Bisulphite conversion was carried out on total gDNA using EZ Methylation Gold kit (Zymo Research, Orange, California, USA) following the manufacturer's protocol. Subsequently, bisulphite-converted gDNA was used in pyrosequencing analysis or bisulphite sequencing (see online supplementary table S3).The PCR products were cloned into PCR-TOPO vector (Invitrogen. Carlsbad, California, USA) and colonies cultured overnight in LB-ampicillin (100 µg/ml). The plasmids were purified using the PureLink Quick96 Plasmid Kit (Invitrogen) and sequencing carried out on the ABI Prism 3100 DNA sequencer.

Pyrosequencing assay

PCR was performed on bisulphite-converted gDNA using the Sequalprep Long PCR kit (Invitrogen, Carlsbad, California, USA), with each 20 µl PCR reaction consisting of 1× Sequalprep reaction buffer, 1× Sequalprep enhancer and 1.8 U of Sequalprep long polymerase, 0.5 µM of each primer and 2 µl of bisulphite converted DNA. PCR conditions are as follows: denaturation at 94°C for 2 min; 50 cycles at 94°C for 10 s, 55°C for 30 s, 72°C for 40 s and a final extension at 72°C for 5 min (see online supplementary table S2 for primers and PCR conditions).

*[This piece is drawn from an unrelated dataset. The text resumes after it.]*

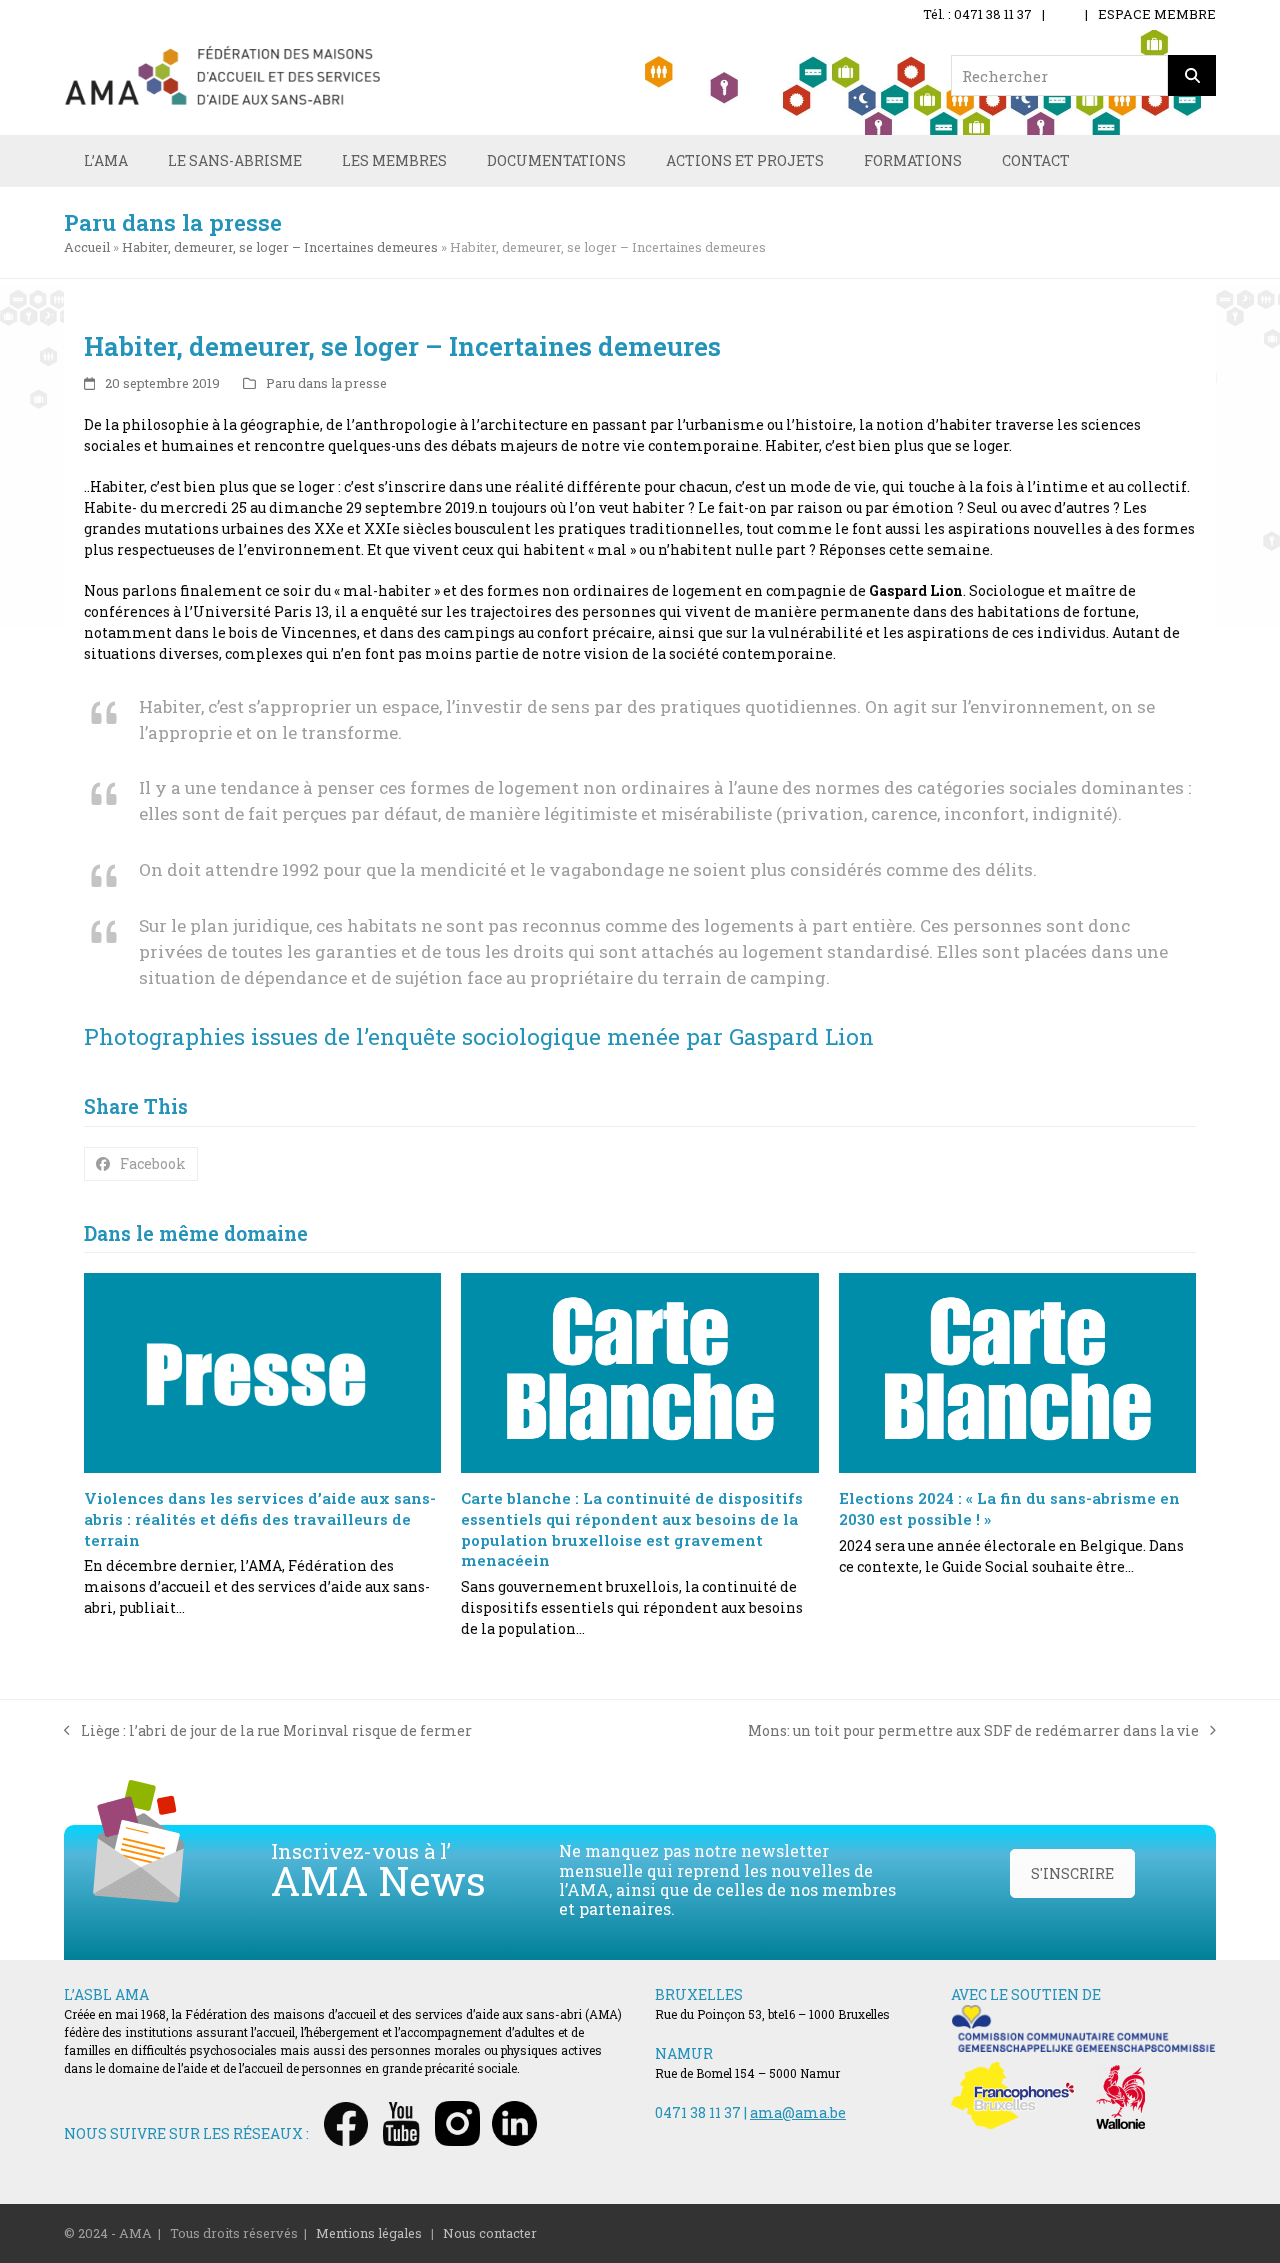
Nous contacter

Bisulphite pyrosequencing was carried out on the PyroMark MD pyrosequencer (Biotage AB, Uppsala, Sweden) with the PyroGold SQA reagent kit (Biotage). Output data was analysed using Pyro Q-CpG-1.0.9 software (Biotage). For the pyrosequencing assay, between 3–6 CpG dinucleotides were interrogated for each DMR region.

Statistical analysis

Biostatistical analysis was performed using SPSS V.16.0 ( Methylation Indices (MI) were obtained by averaging the methylation across the CpG dinucleotides and expressing it as MI (mean±SD) and their differences between LBW versus normal BW babies were compared using parametric tests when normality and homogeneity assumptions were satisfied. Otherwise the equivalent non-parametric tests were applied. Box plots and error plots were presented as appropriate. Scatter plots with Pearson coefficient (r) were presented to visualise the relationship between two quantitative variables. Statistical significance was set at p<0.05.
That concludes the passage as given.